LenteraNEWS - Kejaksaan Agung (Kejagung) terus mengusut dugaan kasus korupsi Impor Besi atau Baja, Baja Paduan dan Produk Turunannya Tahun 2016-2021. Hari ini, tim penyidik Kejagung menggeledah kantor Kementerian Perindustrian (Kemenperin).

"Tim Jaksa Penyidik pada Direktorat Penyidikan Jaksa Agung Muda Bidang Tindak Pidana Khusus (Jampidsus) dengan melibatkan Tim Digital Forensik Kejaksaan RI melakukan penggeledahan di 2 lokasi yang terkait dalam Perkara Dugaan Tindak Pidana Korupsi dalam Impor Besi atau Baja, Baja Paduan dan Produk Turunannya Tahun 2016-2021," kata Kapuspenkum Kejagung Ketut Sumedana, dalam keterangan tertulisnya, Rabu (30/3/2022).

Ketut mengatakan penggeledahan ini telah mengantongi izin Surat Penetapan Pengadilan Nomor: 9/Pen.Pid.Sus/TPK/III/2022/PN.JKT.Pst tanggal 29 Maret 2022 dan Surat Penetapan Pengadilan Nomor: 12/Pen.Pid.Sus/TPK/III/2022/PN. JKT.Pst tanggal 29 Maret 2022.

Adapun 2 lokasi yang dilakukan penggeledahan yaitu, pertama kantor Kementerian Perindustrian RI, beralamat di Jalan Gatot Subroto No.Kav No.52-53, RT.1/RW.4, Kuningan Tim., Kecamatan Setiabudi, Kota Jakarta Selatan, Daerah Khusus Ibukota Jakarta 12950.

Lokasi kedua, penyidik menggeledah kantor PT Prasasti Metal Utama yang beralamat di Jalan Buni No.3a, RT.9/RW.3, Mangga Besar, Jakarta Barat. Dari penggeledahan tersebut ditemukan 2 barang bukti digital yaitu Satu unit PC I-mac A 1311, dan File Dump server https://intranew.kemenperin.go.id yang disimpan ke flashdisk.

Dalam kasus ini, sebelumnya Kejagung juga telah menggeledah beberapa lokasi, salah satunya Kementerian Perdagangan RI (Kemendag). Dari penggeledahan di kantor Kemendag itu, penyidik menyita beberapa bukti dokumen, laptop, handphone, hingga uang sekitar Rp 63 juta.

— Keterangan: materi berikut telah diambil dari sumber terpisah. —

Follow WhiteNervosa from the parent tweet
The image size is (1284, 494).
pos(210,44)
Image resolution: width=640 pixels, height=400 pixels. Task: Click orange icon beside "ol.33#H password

Dalam kasus ini, diduga terjadi indikasi penyimpangan penggunaan surat penjelasan terkait pengecualian perizinan importasi besi. Kasus ini melibatkan enam perusahaan importir.

"Telah ditemukan adanya indikasi penyimpangan penggunaan Surat Penjelasan terkait Pengecualian Perizinan Importasi Besi atau Baja, Baja Paduan dan Produk Turunannya yang dilakukan oleh 6 Importir, yaitu PT Jaya Arya Kemuning; PT Duta Sari Sejahtera; PT Intisumber Bajasakti; PT Prasasti Metal Utama; PT Bangun Era Sejahtera; dan PT Perwira Adhitama yang tidak sesuai peruntukannya," kata Ketut Sumedana.

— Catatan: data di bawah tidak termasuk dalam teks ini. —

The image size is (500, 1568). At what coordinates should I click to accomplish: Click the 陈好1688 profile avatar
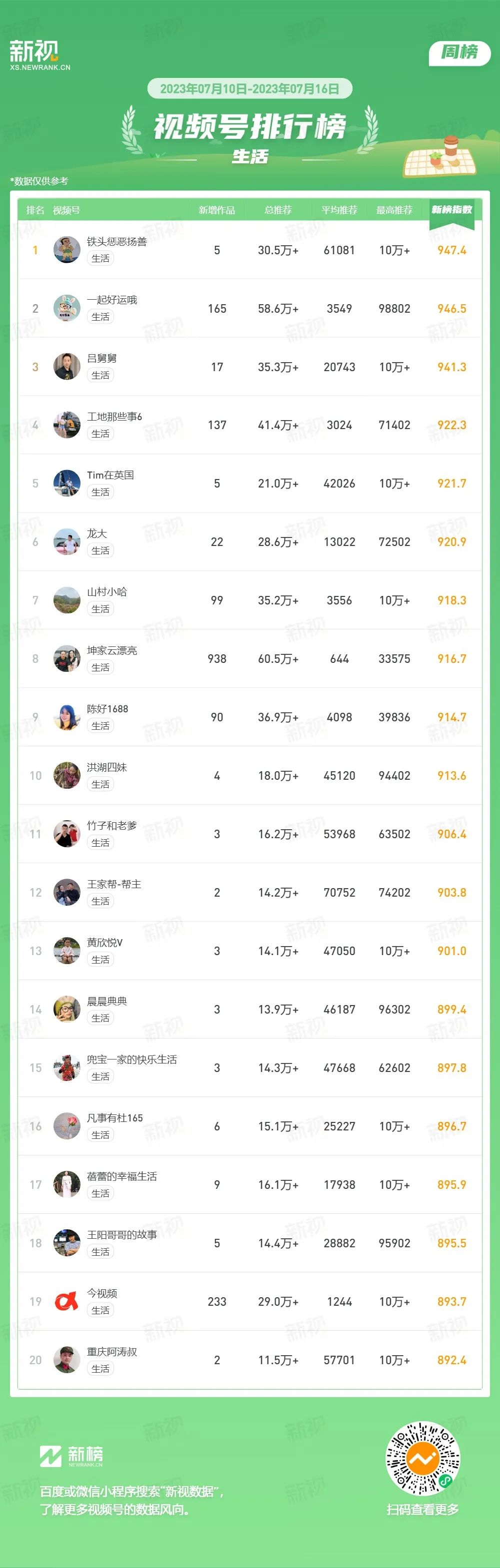tap(67, 717)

Sebelumnya, Kejagung meningkatkan status kasus impor besi atau baja, baja paduan, dan produk turunannya pada 2016-2021 ke tahap penyidikan. Namun belum ada pihak yang ditetapkan sebagai tersangka dalam kasus ini.

Kasus itu terjadi sejak 2016 hingga 2021, terdapat 6 perusahaan mengimpor baja paduan menggunakan surat penjelasan/pengecualian perizinan impor (tanpa PI & LS).

Surat penjelasan diterbitkan oleh Direktur Impor/Direktorat Jenderal Perdagangan Luar Negeri Kementerian Perdagangan RI (Dirjen Daglu Kemendag RI) atas dasar permohonan dari importir dengan alasan untuk digunakan dalam rangka pengadaan material konstruksi proyek pembangunan jalan dan jembatan dengan dalih ada perjanjian kerjasama dengan perusahaan BUMN di antaranya PT Waskita Karya, PT. Wijaya Karya, PT Nindya Karya, PT Pertamina Gas (Pertagas).

Ketut mengatakan berdasarkan keterangan dari 4 perusahaan BUMN tersebut, ternyata pihaknya tidak pernah melakukan kerjasama pengadaan material (besi, baja, baja paduan) dengan 6 importir tersebut sebagaimana disebutkan dalam permohonan maupun surat penjelasan yang diterbitkan oleh Dirjen Daglu Kemendag RI.

"Diduga 6 importir tersebut juga melakukan impor baja paduan dengan menggunakan surat penjelasan tanggal 26 Mei 2020 dengan alasan untuk keperluan proyek pembangunan jalan dan jembatan, padahal dalam kenyataannya proyek jalan dan jembatan yang dimaksud sudah selesai dibangun pada tahun 2018," imbuhnya.

Ketut mengatakan 6 perusahaan importir tersebut terindikasi melakukan tindak pidana korupsi sebagaimana diatur dalam Pasal 2 juncto Pasal 3 UU No 31 Tahun 1999 tentang Pemberantasan Tindak Pidana Korupsi sebagaimana telah diubah dengan UU No 20 Tahun 2001 tentang Perubahan atas UU No 31 Tahun 1999 tentang Pemberantasan Tindak Pidana Korupsi.